## Problem details
All entries below must be given again exactly as they stand.

## Data shown
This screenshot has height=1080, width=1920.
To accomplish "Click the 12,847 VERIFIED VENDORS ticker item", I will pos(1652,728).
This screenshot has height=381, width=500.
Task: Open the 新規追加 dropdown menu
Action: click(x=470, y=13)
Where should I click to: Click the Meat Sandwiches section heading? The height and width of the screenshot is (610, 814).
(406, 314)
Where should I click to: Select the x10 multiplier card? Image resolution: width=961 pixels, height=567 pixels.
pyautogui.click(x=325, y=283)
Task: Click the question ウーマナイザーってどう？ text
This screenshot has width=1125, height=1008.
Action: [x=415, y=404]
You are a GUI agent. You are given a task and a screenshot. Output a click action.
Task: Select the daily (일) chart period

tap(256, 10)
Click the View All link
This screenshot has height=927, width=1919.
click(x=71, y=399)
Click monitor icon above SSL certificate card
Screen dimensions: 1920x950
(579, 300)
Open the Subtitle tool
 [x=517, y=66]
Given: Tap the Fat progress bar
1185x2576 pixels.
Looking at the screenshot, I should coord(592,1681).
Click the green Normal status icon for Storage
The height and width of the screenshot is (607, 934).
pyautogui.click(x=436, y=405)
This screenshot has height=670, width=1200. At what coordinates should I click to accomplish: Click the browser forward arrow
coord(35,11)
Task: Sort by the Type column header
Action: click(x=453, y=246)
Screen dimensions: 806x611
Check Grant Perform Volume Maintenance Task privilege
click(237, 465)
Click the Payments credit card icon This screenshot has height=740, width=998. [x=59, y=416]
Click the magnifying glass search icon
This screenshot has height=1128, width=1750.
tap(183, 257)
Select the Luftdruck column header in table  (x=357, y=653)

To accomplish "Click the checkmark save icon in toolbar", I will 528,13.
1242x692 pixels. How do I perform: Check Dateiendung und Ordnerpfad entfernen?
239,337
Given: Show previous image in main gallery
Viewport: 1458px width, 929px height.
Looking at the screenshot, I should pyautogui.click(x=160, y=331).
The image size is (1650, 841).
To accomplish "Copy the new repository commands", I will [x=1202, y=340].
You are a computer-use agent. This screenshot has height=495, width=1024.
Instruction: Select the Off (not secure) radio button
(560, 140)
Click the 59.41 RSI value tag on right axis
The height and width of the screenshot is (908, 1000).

## Completed exercise
This screenshot has height=1080, width=1920.
To accomplish "Click the 12,847 VERIFIED VENDORS ticker item", I will pos(1652,728).
This screenshot has height=381, width=500.
Task: Open the 新規追加 dropdown menu
Action: click(x=470, y=13)
Where should I click to: Click the Meat Sandwiches section heading? The height and width of the screenshot is (610, 814).
(406, 314)
Where should I click to: Select the x10 multiplier card? Image resolution: width=961 pixels, height=567 pixels.
pyautogui.click(x=325, y=283)
Task: Click the question ウーマナイザーってどう？ text
This screenshot has width=1125, height=1008.
Action: [x=415, y=404]
You are a GUI agent. You are given a task and a screenshot. Output a click action.
Task: Select the daily (일) chart period

tap(256, 10)
Click the View All link
This screenshot has height=927, width=1919.
click(x=71, y=399)
Click monitor icon above SSL certificate card
Screen dimensions: 1920x950
(579, 300)
Open the Subtitle tool
 [x=517, y=66]
Given: Tap the Fat progress bar
1185x2576 pixels.
Looking at the screenshot, I should coord(592,1681).
Click the green Normal status icon for Storage
The height and width of the screenshot is (607, 934).
pyautogui.click(x=436, y=405)
This screenshot has height=670, width=1200. At what coordinates should I click to accomplish: Click the browser forward arrow
coord(35,11)
Task: Sort by the Type column header
Action: click(x=453, y=246)
Screen dimensions: 806x611
Check Grant Perform Volume Maintenance Task privilege
click(237, 465)
Click the Payments credit card icon This screenshot has height=740, width=998. [x=59, y=416]
Click the magnifying glass search icon
This screenshot has height=1128, width=1750.
tap(183, 257)
Select the Luftdruck column header in table  (x=357, y=653)

To accomplish "Click the checkmark save icon in toolbar", I will 528,13.
1242x692 pixels. How do I perform: Check Dateiendung und Ordnerpfad entfernen?
239,337
Given: Show previous image in main gallery
Viewport: 1458px width, 929px height.
Looking at the screenshot, I should pyautogui.click(x=160, y=331).
The image size is (1650, 841).
To accomplish "Copy the new repository commands", I will [x=1202, y=340].
You are a computer-use agent. This screenshot has height=495, width=1024.
Instruction: Select the Off (not secure) radio button
(560, 140)
Click the 59.41 RSI value tag on right axis
The height and width of the screenshot is (908, 1000).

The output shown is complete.